今回は、春という同じテーマを、『万葉集』と松尾芭蕉がどのように表現しているか、比べてみたいと思います。

まずは『万葉集』の歌から。

 

 石走(いわばし)る垂水(たるみ)の上のさわらびの萌え出(い)づる春になりにけるかも【巻第八】

  (伊藤博氏による口語訳:岩にぶつかって水しぶきをあげる滝のほとりのさわらびが、むくむくと芽を出す春になった、ああ。)

 

芽を出して、ぐんぐん成長していくわらびの様子、スピード感が感じられます。

このスピード感はどこから来ているのかな、とちょっと考えてみたのですが、おそらくその理由は、「垂水」「上」「さわらび」というように、短いフレーズの最後に「の」が繰り返されていることや、「石走る」や「萌え出づる」ということばに、止めようのないほどの生命力が感じられることではないかと思った次第です。

 

 では、次に、松尾芭蕉の句。

 

よくみれば薺(なずな)花さく垣ねかな

 (雲英末雄・佐藤勝明による口語訳:よく見ると、垣根のあたりに薺が花を咲かせていることだ。
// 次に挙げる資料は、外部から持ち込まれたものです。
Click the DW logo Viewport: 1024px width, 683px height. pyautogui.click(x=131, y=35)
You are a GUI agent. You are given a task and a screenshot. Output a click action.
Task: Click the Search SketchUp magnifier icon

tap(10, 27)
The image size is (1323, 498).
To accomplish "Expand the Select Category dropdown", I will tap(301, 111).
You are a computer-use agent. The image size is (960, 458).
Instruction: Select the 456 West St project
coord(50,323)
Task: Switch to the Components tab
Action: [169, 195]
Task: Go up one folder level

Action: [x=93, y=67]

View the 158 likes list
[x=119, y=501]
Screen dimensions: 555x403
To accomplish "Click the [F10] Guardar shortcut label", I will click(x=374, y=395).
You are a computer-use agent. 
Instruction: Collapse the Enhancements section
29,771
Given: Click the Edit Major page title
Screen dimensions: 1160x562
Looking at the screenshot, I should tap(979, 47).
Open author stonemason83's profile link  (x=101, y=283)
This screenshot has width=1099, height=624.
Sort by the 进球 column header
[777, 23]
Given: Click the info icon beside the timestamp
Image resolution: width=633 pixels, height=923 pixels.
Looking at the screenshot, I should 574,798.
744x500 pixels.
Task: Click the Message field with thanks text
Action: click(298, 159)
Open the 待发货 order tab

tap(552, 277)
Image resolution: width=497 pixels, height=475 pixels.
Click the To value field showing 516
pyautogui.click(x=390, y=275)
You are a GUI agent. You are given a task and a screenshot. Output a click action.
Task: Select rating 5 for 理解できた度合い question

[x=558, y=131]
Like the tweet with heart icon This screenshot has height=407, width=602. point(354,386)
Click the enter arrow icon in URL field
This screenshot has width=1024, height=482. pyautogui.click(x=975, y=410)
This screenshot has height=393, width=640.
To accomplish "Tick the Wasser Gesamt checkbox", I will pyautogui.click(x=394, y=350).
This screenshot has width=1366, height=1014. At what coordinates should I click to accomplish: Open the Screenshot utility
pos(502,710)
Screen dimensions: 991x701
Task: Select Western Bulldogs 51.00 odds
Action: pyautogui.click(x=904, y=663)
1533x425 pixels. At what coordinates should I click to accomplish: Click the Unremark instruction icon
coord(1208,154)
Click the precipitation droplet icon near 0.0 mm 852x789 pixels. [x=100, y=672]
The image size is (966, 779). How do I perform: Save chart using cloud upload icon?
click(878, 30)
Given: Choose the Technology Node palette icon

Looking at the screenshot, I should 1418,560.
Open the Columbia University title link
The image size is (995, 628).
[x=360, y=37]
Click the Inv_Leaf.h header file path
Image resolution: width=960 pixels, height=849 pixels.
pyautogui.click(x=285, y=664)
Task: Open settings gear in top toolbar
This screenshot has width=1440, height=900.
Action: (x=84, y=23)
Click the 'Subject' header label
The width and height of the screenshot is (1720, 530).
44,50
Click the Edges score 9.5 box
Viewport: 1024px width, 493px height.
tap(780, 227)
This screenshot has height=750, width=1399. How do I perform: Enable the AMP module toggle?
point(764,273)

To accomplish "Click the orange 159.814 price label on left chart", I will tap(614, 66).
)

 

草の戸も住替(すみかわ)る代(よ)ぞひなの家

 (雲英末雄・佐藤勝明による口語訳:この草庵も人の住み代わる時となり、これからは雛飾(ひなかざ)りのある賑(にぎ)やかな家になるのであろうな。)

 

どれもいいですね。

古代人が詠んだ春の生命力の力強さから一転。

ひっそりと咲いた雑草にふと目を留めたり。

旅に出るために住み慣れた芭蕉庵を手放し、これからはひな人形が飾られる家になるのだろうと、しみじみとした感慨を抱いたり。

(ただし、新しい居住者が入って賑やかになった庵を実際に見てから作った句だそうです。)

 

古代人が「春だね~」と呼びかけて、芭蕉が「春だね~」と応えているような、そんなやりとりを想定してみました。